A lot of people like to point out ways in which it's gotten better - and no doubt, it's gotten a lot better. Even in the last few years, public opinion has shifted radically. In America, we're allowed to serve in the military, can get married in an increasing number of states that's between a third and a half, show up in an occasional commercial or TV show, and hip people are happy to point out they support us.

But there are a million daily little jabs. In my home state, they're gathering signatures for a ballot measure to allow me to marry - and one that allows businesses to refuse to serve me and not run afoul of antidiscrimination ordinances. In more than half of the states, I can't get married. Whether I can adopt depends on geography. Whether someone can refuse to rent to me, fire me from my job, depends on geography. And people, nice people, like cardinals and popes and teachers and once favorite science fiction authors, will happily spread their voice that it ought to be so and it ought to be worse because I am less than them.
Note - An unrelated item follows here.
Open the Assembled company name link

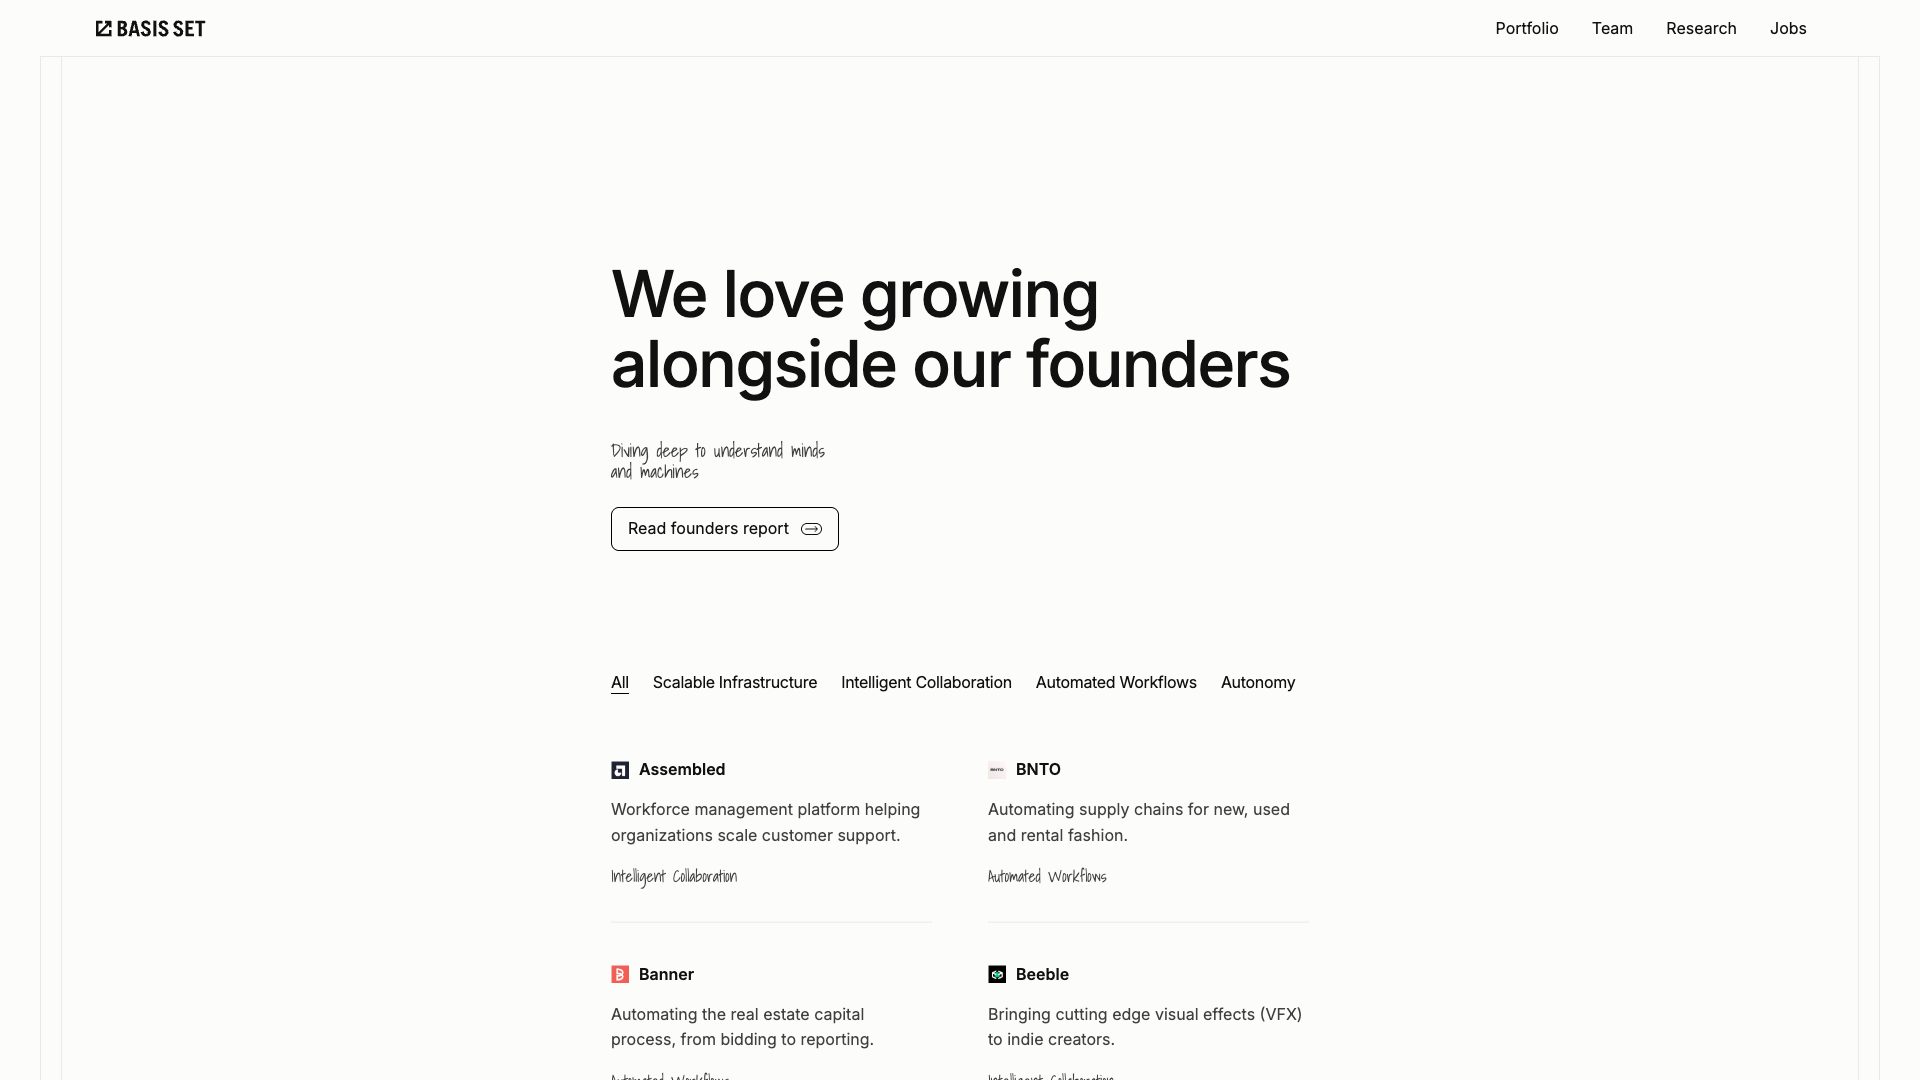[681, 770]
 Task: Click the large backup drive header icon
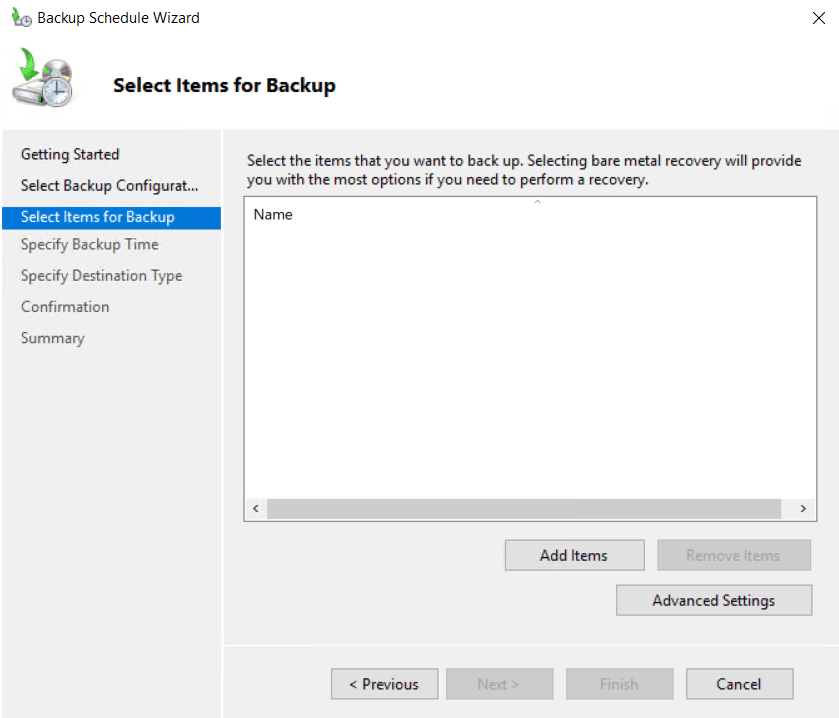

And it's more personal. What do I post, and where? Do I have the strength for a fight today? Do I just let it go? For the love of god, please remember to not read the comments! What happens if someone leaves a careless comment on a Facebook post? Will my parents find out before they die? Will they abandon and disinherit me? More likely than not. Think about that. Whether I get to remain a part of my family depends on if acquaintances bother to think about context when they post on Facebook. That's a lot of power and control that I have to leave totally to chance.

And when straight people are out on a first date, they worry: Is he nice? Am I good enough? Is he? What should I order? Who is paying? Is this dress too slutty or not slutty enough? All that stuff. I get that too, but get to add: Are those people staring at us? Is someone going to make a scene? Is someone going to bother us to try and tell us they like lesbians? Is someone going to follow me to the train and attack me? Is the wait staff going to do something to the food that we don't know about? Just existing as openly gay is a political statement, and dating is hard enough without it also being activism.

So, yeah, it's still really fucking awful to be gay. And I'm in a big city that's relatively safe. It's fear, and being judged, and not being in control. It's having your character and your worth questioned in the media every day. It's being a prop to support someone else's claims of enlightenment, but never getting to represent yourself. It's having your basic rights be subject to a vote of people who aren't like you, and would like to think they're better than you, so you'd better dance for them or you're in big trouble.

Just because it's better here than in Ireland, and better in Ireland than in Russia or West Africa, doesn't mean we're the golden land of equality and happiness. But we persist. What choice does anyone have, really?
Kevenn: Jujubeekevenn on February 4th, 2014 01:57 pm (UTC)
This was a BRILLIANT speech! :)
jenmaryajenmarya on February 4th, 2014 08:08 pm (UTC)
Amazing speech. Thanks for posting.
saare_snowqueensaare_snowqueen on February 5th, 2014 07:11 am (UTC)
What a wonderful, brave person!!!!

This needs to be as widely disseminated as possible.
blitheringpooksblitheringpooks on February 5th, 2014 01:51 pm (UTC)
Thanks. Shared on FB.
lokifan: Rent: queer flaglokifan on February 6th, 2014 07:47 pm (UTC)
Amazing speech. I cried a bit actually cos it's so true and... ouch.